Exercise objective: Wherever the string "width" appears in the records, return the line that holds it.

Extracted material:
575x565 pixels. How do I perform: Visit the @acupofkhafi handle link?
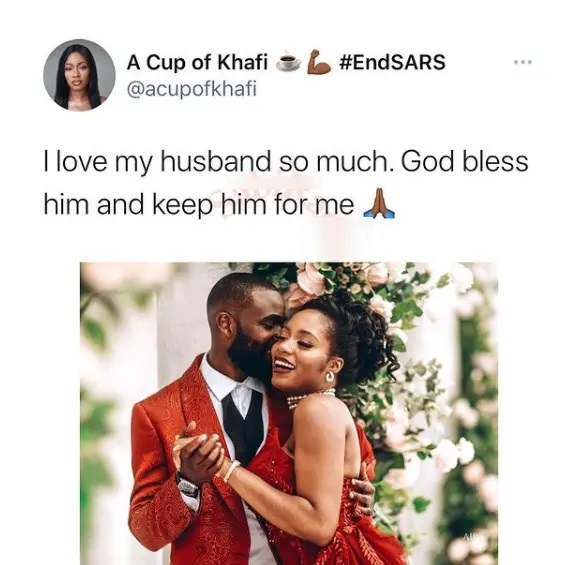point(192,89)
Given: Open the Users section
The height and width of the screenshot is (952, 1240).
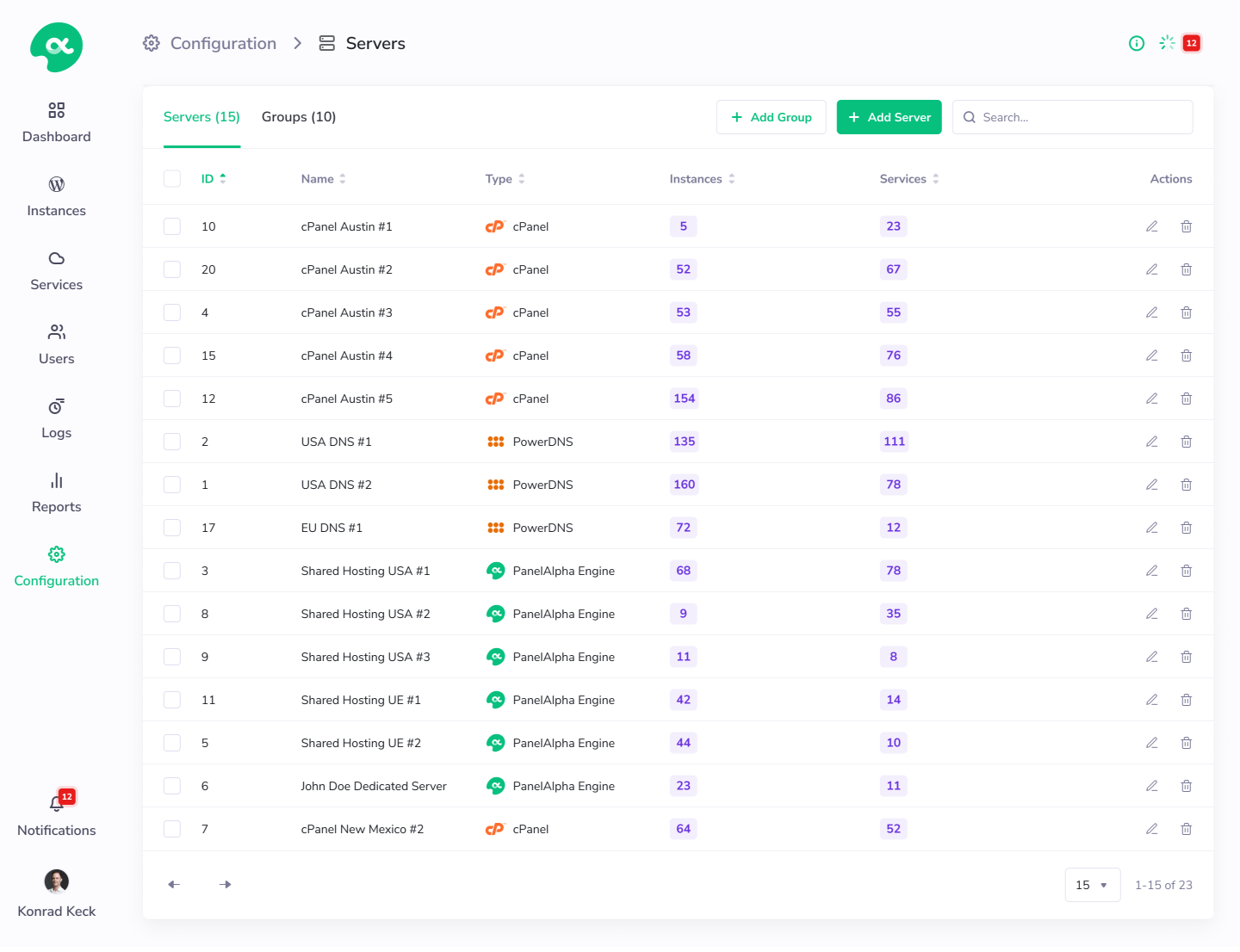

* * *

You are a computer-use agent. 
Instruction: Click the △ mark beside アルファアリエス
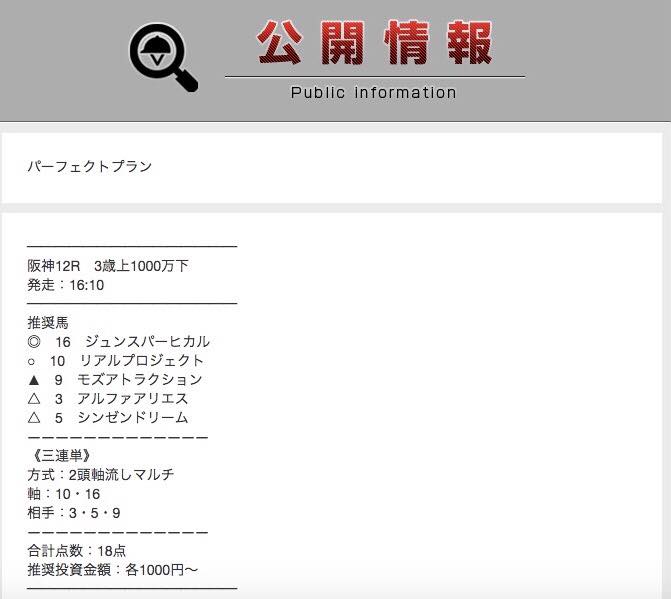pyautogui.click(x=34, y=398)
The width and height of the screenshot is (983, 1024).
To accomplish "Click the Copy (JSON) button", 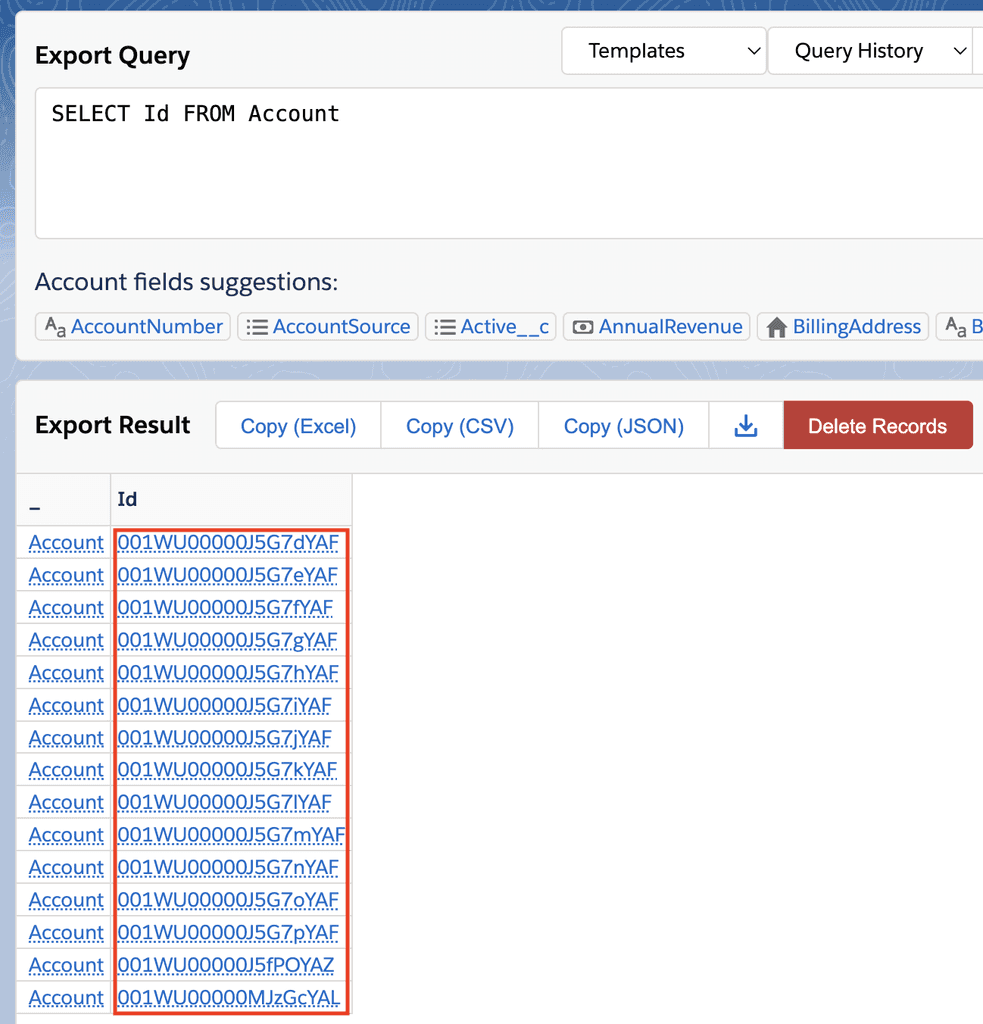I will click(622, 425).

Your response:
The height and width of the screenshot is (952, 1240).
The width and height of the screenshot is (983, 1024).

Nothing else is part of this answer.